Nina, 2015 kam der Flüchtlingsstrom. Du hast Dich engagiert. Wo siehst Du da Herausforderungen für die Zukunft?
Nina: Mir geht es immer um das miteinander leben. Das ist sehr kompliziert, weil wir alle so unterschiedlich sind. Wenn andere Religionen und Kulturen dazukommen, wird es noch komplizierter. Eine der spannendsten Fragen für mich ist, wie kann es gelingen, friedliches Zusammenleben auf Augenhöhe zu ermöglichen. Da gibt es in Zukunft auch bei der SozDia noch viel zu tun.
Inwiefern?
Nina: Wir müssen überlegen, wie es gelingt, dass wir Menschen anderer Kulturen in unsere Mitarbeiterschaft integrieren. Vielleicht müssen auchwir uns verändern, neue Sprachen lernen, uns interessieren für andere Kulturen? Ich vermute, 90 Prozent unserer Mitarbeiter*innen stammen von hier. Ich würde mir sehr wünschen, dass wir in den kommenden Jahren noch viel mehr diskutieren, wie SozDia auch in dieser Hinsicht vielfältiger wird.
Michael, welche Werte als Christ haben Dich durch diese ganze Zeit getragen und welche sind für Dich auch in Zukunft unentbehrlich?
Michael (zögert, lacht, dann aber): Es ist schon so etwas, wie das Wissen darum, dass wir unsere Erde nicht selbst geschaffen haben. Wir können sie zwar zerstören, aber um sie zu erhalten, brauchen wir schon ein bisschen Unterstützung. Deswegen muss man nicht immerzu von Jesus oder Gott sprechen. Aber das Wissen darum, dass wir nicht alles selber steuern können, das finde ich schon wichtig.

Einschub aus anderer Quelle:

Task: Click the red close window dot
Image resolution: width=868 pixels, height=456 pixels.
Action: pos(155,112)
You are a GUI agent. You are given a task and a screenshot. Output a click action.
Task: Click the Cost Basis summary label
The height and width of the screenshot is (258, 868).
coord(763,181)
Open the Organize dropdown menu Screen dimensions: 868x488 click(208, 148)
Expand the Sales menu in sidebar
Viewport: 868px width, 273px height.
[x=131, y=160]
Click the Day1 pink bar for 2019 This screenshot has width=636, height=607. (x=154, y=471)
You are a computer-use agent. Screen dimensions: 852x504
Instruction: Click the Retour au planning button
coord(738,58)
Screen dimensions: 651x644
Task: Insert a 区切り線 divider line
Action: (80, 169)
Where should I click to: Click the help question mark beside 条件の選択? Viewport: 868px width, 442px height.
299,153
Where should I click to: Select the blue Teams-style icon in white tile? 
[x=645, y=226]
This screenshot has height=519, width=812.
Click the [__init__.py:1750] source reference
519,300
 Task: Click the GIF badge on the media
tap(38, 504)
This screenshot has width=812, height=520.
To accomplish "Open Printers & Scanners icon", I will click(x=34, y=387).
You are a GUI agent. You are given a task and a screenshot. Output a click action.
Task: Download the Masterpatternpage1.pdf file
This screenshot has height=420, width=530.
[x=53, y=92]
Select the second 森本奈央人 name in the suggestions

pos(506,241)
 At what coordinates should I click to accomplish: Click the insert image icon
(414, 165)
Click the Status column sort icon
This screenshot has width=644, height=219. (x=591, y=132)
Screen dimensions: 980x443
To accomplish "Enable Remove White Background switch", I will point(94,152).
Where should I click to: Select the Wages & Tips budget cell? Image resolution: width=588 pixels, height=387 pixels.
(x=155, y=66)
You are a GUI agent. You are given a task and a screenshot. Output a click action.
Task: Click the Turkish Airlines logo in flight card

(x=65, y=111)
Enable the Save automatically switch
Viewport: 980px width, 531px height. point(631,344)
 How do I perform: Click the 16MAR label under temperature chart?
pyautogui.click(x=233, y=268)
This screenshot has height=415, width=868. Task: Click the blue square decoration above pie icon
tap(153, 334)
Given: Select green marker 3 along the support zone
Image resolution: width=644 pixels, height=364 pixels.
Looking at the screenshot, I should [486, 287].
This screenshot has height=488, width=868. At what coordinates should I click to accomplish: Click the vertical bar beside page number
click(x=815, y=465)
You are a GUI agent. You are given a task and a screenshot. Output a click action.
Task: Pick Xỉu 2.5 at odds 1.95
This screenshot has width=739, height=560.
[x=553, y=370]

Welche Erfahrungen sind da für Dich wichtig?
Michael: Dass jeder Mensch eine in sich wohnende Würde hat. Die wird ihm nicht von Menschen verliehen. Das ist mir schon so ein Grundwert, von dem alles ausgeht. Dass etwas gelingt, wenn wir gemeinsam nach Lösungen suchen, darauf kommt es für mich an.
Martina, welche Werte tragen Dich?
Martina: Ich teile das Grundverständnis, dass jeder Mensch mit einer Würde ausgestattet ist, die unantastbar ist und Voraussetzung dafür, dass man sich auf Augenhöhe begegnen muss, wenn man etwas gemeinsam erreichen will. Davon bin ich überzeugt und das erlebe ich in meiner täglichen Arbeit.
In welchen Bereichen außerhalb von Berlin könntet Ihr Euch vorstellen, die Arbeit noch auszubauen?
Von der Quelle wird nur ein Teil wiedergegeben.